Shift Happens Part 4
Continuing the conversation… These are the initial stages of a much larger shift happening in the real estate market. After ten straight years of the longest running, highest appreciating, craziest making market anyone has ever seen, noticeable cracks are starting to appear.
So what does that mean? And how can buyers/sellers/agents who have been conditioned to think the market would just keep going up forever and that multiple-offers with 30% overbids would continue to be the norm, make sense of it all.
As is often the case when a shift has just started, there’s no clear picture about what’s happening yet. Most real estate data iis trailing information that’s at least 30-60-90 days behind the curve. And as soon as prices stop going up, the pendulum often swing wildly to the other extreme as people overreact and assume that the worst. (We’re humans, that’s how we’re built!) At the moment, reasonable perspective is in short supply which is why I’m sharing a little of my own:
Prices: In June, the median price in Santa Cruz County was $1,325,000. That’s right up there with the highs of last year which was arguably the best year ever for real estate! (Way beyond anything we could have imagined prior to the pandemic.) And yes, June was well below the astounding high of $1,610,000 we saw in March but did anyone really think that was sustainable?
Interest Rates: The record low rates we’ve enjoyed for the last few years (3.3% average) are just that – record lows for the last 50 years. In the 1970s the average was 8.9%. The 1980s – 12.7%. The 1990s – 8.1%. The 2000s – 6.3%. The 2010s – 4.1%. We’ll have to wrap our heads around the fact that 30 yr fixed rate mortgages at 3% are a thing of the past. We may not see free money like that again in our lifetimes. The real estate market will go on without it and a smorgasbord of new adjustable loan options is just around the corner.

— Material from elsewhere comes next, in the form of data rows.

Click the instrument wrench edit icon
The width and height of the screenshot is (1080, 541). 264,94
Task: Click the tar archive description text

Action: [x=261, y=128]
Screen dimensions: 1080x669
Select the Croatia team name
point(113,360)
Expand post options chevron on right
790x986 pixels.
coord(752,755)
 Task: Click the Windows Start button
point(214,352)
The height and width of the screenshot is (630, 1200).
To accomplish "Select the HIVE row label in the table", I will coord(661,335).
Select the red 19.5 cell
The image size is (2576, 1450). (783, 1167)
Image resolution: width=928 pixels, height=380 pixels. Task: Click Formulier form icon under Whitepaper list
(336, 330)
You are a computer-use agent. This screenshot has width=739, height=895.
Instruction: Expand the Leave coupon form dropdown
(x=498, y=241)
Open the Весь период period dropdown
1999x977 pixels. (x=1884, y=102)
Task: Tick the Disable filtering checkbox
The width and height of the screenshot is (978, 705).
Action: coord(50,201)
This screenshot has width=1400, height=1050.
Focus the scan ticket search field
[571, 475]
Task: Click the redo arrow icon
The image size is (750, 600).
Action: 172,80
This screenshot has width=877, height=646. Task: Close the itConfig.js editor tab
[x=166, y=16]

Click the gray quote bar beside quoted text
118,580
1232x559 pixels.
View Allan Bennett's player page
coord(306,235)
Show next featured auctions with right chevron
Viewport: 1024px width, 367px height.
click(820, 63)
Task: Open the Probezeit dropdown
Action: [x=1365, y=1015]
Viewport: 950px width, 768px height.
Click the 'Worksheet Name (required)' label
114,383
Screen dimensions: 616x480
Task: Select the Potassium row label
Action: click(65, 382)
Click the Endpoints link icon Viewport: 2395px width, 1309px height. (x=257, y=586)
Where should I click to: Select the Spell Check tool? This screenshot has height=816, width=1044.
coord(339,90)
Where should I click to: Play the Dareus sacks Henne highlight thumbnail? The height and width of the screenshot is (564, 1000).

Recessions: Not all recessions are alike.Unfortunately the only one most people remember also happens to have been a once in a lifetime event. The Great Recession was caused by very specific factors related to the subprime loan market – all of which are missing from today’s post-covid landscape. The previous recession happened in 2000-2001 when the dot.com bubble burst, $6 trillion dollars disappeared from NASDAQ almost overnight and tens of thousands of tech workers lost their jobs. And STILL real estate prices in Santa Cruz never went down (transactions slowed but prices only flattened)!